パワームーンをたくさん集めると、さらなるお楽しみが待っている。とりあえずは「長い旅の終着点」を目指して頑張ってほしい。そこまで行ければ、スーパーマリオ オデッセイを存分に遊んだと言っていいだろう。それでも遊び尽くすのはまだまだ先であるのだが。
「散策のためのステージ」
一通り今回のスーパーマリオ オデッセイのゲーム性を見てきたわけだが、これまでのシリーズとの違いは、これまでが「アクションのためのステージ」で遊ぶゲームだとすれば、スーパーマリオ オデッセイは「散策のためのステージ」で遊ぶゲームであるということだ。
これまでのシリーズではプレーヤーは「キーアイテムを取得する」という目的を持って、ステージをプレイしていた。しかし、今回のシリーズでは確かにその目的は同じなのだが、ステージの端々にまでパワームーンやローカルコイン、そして大量の共通コインというご褒美が用意されているために、いつのまにか「この国を隅々まで観光したい」という気持ちにさせられるのである。
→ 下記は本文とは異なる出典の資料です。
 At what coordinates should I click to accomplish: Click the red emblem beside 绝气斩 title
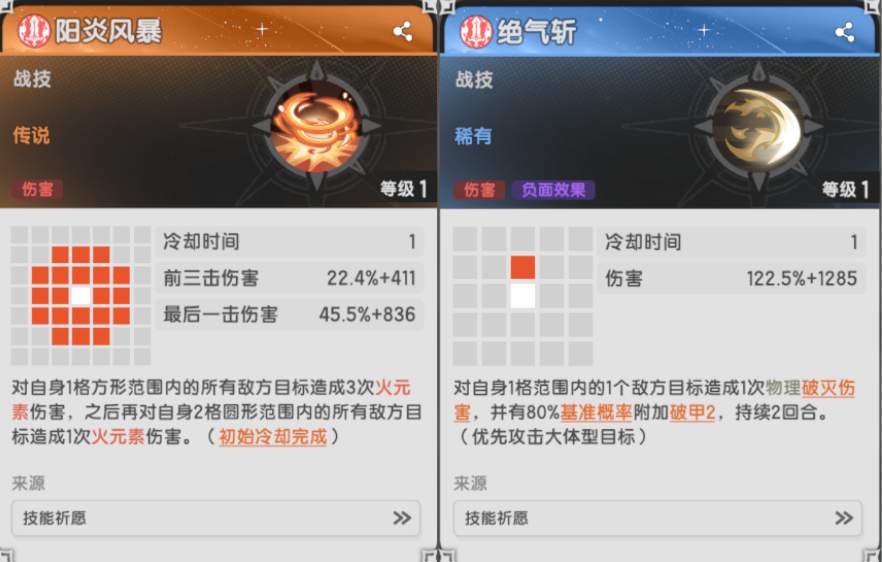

そして観光しまくった結果、気づけば必要な数のパワームーンが集まっている。そういうステージ作りに感心させられる。
少なくとも、ピーチ姫をクッパから助け出すまでは、さまざまな個性を持つ国々を楽しく見て回るだけで、十分にスーパーマリオ オデッセイの世界を堪能することができる。だから飛んだり跳ねたりといったアクションの強度が低くても、十分に満足できるのである。
それは熟練のゲーマーを満足させるだけではなく、アクションが苦手な人々をも満足させる事ができる。操作に少しずつ慣れながら、美しい国々を巡るだけで、ゲームに必要なアクションは徐々に身に付いてゆく。
だから、僕がこのゲームをおすすめするのは、熟練のゲーマーよりも、これまで子どもや孫やパートナーの後ろでゲームを見るだけだった人達だ。
昔のような単純なゲームは、後ろで見ているだけでも概ねその意味がわかりやすかった。しかしマシンパワーが強力になり、リッチな表現が可能となった3Dゲームは一見しただけでは何をどうしているのかがわからず、後ろから見ているだけの人を遠ざけてしまっていたように思う。